Model | RACE | FACT | |||||
---|---|---|---|---|---|---|---|
Overall | Comp. | Depth | Inst. | Read. | C. Acc. | E. Cit. | |
LLM with Search Tools | |||||||
Claude-3.7-Sonnet w/Search | 40.67 | 38.99 | 37.66 | 45.77 | 41.46 | 93.68 | 32.48 |
Claude-3.5-Sonnet w/Search | 28.48 | 24.82 | 22.82 | 35.12 | 35.08 | 94.04 | 9.78 |
Perplexity-Sonar-Reasoning-Pro(high) | 40.22 | 37.38 | 36.11 | 45.66 | 44.74 | 39.36 | 8.35 |
Perplexity-Sonar-Reasoning(high) | 40.18 | 37.14 | 36.73 | 45.15 | 44.35 | 48.67 | 11.34 |
Perplexity-Sonar-Pro(high) | 38.93 | 36.38 | 34.26 | 44.70 | 43.35 | 78.66 | 14.74 |
Perplexity-Sonar(high) | 34.54 | 30.95 | 27.51 | 42.33 | 41.60 | 74.42 | 8.67 |
Gemini-2.5-Pro-Grounding | 35.12 | 34.06 | 29.79 | 41.67 | 37.16 | 81.81 | 32.88 |
Gemini-2.5-Flash-Grounding | 32.39 | 31.63 | 26.73 | 38.82 | 34.48 | 81.92 | 31.08 |
GPT-4o-Search-Preview(high) | 35.10 | 31.99 | 27.57 | 43.17 | 41.23 | 88.41 | 4.79 |
GPT-4o-Mini-Search-Preview(high) | 31.55 | 27.38 | 22.64 | 40.67 | 39.91 | 84.98 | 4.95 |
GPT-4.1 w/Search(high) | 33.46 | 29.42 | 25.38 | 42.33 | 40.77 | 87.83 | 4.42 |
GPT-4.1-mini w/Search(high) | 30.26 | 26.05 | 20.75 | 39.65 | 39.33 | 84.58 | 4.35 |
Deep Research Agent | |||||||
Grok Deeper Search | 40.24 | 37.97 | 35.37 | 46.30 | 44.05 | 83.59 | 8.15 |
Perplexity Deep Research | 42.25 | 40.69 | 39.39 | 46.40 | 44.28 | 90.24 | 31.26 |
Gemini-2.5-Pro Deep Research | 48.88 | 48.53 | 48.50 | 49.18 | 49.44 | 81.44 | 111.21 |
OpenAI Deep Research | 46.98 | 46.87 | 45.25 | 49.27 | 47.14 | 77.96 | 40.79 |
RACE Framework Results: Gemini-2.5-Pro Deep Research demonstrated leading overall performance (48.88) across all dimensions, with OpenAI Deep Research following closely (46.98). Notably, different models excelled in different dimensions--OpenAI Deep Research achieved the highest score in Instruction-Following (49.27), indicating that evaluation dimensions capture distinct capabilities.

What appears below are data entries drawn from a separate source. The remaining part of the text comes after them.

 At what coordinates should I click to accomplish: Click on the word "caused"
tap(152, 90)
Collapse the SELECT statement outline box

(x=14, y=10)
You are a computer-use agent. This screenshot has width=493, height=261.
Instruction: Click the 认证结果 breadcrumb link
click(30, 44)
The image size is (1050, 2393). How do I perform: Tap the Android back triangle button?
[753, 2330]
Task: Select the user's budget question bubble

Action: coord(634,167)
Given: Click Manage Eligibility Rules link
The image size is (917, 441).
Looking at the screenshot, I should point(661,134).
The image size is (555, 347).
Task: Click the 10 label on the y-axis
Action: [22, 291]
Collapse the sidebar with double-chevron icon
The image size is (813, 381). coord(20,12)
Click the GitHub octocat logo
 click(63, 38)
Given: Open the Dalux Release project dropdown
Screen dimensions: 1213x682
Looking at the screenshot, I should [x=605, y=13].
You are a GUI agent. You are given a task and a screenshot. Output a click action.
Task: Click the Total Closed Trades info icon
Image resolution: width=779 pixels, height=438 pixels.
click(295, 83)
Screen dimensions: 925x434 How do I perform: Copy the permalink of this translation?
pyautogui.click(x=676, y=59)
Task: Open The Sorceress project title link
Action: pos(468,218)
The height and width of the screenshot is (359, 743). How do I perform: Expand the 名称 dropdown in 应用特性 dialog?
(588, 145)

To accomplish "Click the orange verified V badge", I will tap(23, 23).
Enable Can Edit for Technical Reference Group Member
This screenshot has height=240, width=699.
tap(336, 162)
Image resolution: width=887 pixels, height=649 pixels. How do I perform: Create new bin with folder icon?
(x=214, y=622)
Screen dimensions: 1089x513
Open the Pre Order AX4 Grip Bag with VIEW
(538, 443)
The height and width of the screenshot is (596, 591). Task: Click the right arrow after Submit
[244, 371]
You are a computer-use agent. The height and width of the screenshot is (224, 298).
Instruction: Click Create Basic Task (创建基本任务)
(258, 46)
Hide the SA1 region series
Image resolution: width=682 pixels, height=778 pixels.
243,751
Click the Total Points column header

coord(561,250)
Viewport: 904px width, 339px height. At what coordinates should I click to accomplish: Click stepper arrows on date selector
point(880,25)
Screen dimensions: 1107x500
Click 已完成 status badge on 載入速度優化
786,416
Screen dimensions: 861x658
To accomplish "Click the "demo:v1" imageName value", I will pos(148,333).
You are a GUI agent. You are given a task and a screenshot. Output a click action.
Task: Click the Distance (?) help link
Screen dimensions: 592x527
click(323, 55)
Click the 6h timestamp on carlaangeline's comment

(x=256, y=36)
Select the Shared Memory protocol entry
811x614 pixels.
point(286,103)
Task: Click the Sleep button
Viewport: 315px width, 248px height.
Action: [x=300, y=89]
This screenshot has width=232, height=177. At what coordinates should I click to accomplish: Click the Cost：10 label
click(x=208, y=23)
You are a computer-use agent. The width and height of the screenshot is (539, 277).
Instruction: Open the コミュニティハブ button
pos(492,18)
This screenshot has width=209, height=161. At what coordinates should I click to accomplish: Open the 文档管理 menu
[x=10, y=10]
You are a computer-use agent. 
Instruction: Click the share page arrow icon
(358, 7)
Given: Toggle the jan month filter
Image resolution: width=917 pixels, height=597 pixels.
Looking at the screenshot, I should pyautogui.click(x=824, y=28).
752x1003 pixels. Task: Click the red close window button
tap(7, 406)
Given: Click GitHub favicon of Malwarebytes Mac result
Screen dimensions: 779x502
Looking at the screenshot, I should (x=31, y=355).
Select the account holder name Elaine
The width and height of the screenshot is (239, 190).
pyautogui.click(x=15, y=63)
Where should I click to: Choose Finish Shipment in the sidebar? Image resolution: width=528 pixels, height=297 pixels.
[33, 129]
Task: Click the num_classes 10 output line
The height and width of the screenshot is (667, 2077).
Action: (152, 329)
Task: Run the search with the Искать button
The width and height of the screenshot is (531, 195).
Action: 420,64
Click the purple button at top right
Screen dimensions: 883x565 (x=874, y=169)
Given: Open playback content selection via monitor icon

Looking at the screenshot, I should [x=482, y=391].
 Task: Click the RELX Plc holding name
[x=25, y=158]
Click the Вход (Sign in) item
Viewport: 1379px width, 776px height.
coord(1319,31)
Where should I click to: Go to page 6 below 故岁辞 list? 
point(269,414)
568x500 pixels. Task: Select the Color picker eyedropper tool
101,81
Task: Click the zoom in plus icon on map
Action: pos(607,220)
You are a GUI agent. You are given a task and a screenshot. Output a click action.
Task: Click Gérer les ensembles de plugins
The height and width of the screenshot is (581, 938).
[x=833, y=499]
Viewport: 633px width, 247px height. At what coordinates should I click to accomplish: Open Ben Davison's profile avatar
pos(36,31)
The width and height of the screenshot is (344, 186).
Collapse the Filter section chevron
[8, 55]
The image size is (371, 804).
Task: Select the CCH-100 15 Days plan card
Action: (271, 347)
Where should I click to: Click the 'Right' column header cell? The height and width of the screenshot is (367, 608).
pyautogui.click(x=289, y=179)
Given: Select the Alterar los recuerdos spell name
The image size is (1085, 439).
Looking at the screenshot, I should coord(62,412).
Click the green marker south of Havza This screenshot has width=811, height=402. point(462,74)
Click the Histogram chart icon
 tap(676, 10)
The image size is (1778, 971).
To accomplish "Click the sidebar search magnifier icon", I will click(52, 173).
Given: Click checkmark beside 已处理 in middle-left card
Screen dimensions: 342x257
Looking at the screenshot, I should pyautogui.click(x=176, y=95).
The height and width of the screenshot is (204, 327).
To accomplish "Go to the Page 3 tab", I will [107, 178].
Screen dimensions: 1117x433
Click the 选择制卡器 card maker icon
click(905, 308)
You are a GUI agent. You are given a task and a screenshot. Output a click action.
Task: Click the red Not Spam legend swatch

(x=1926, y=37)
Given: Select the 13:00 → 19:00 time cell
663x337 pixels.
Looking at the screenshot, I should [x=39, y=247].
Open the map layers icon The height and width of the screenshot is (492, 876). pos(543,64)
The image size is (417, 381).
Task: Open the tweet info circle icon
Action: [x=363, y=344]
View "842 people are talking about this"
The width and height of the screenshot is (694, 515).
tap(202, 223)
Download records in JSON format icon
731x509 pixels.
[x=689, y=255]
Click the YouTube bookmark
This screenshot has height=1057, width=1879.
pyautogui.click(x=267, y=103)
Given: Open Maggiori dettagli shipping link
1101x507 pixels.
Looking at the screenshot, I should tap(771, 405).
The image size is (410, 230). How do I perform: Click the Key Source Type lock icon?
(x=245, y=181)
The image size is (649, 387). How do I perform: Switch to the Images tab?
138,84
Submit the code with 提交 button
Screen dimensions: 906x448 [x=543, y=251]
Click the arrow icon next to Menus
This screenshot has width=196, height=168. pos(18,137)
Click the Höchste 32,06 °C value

FACT Framework Results: Deep Research Agents significantly outperformed LLMs with Search Tools in terms of Effective Citations. Gemini-2.5-Pro Deep Research achieved an exceptional 111.21 average effective citations, demonstrating superior information gathering capabilities. However, Perplexity Deep Research showed the highest Citation Accuracy (90.24%), indicating stronger precision in source attribution.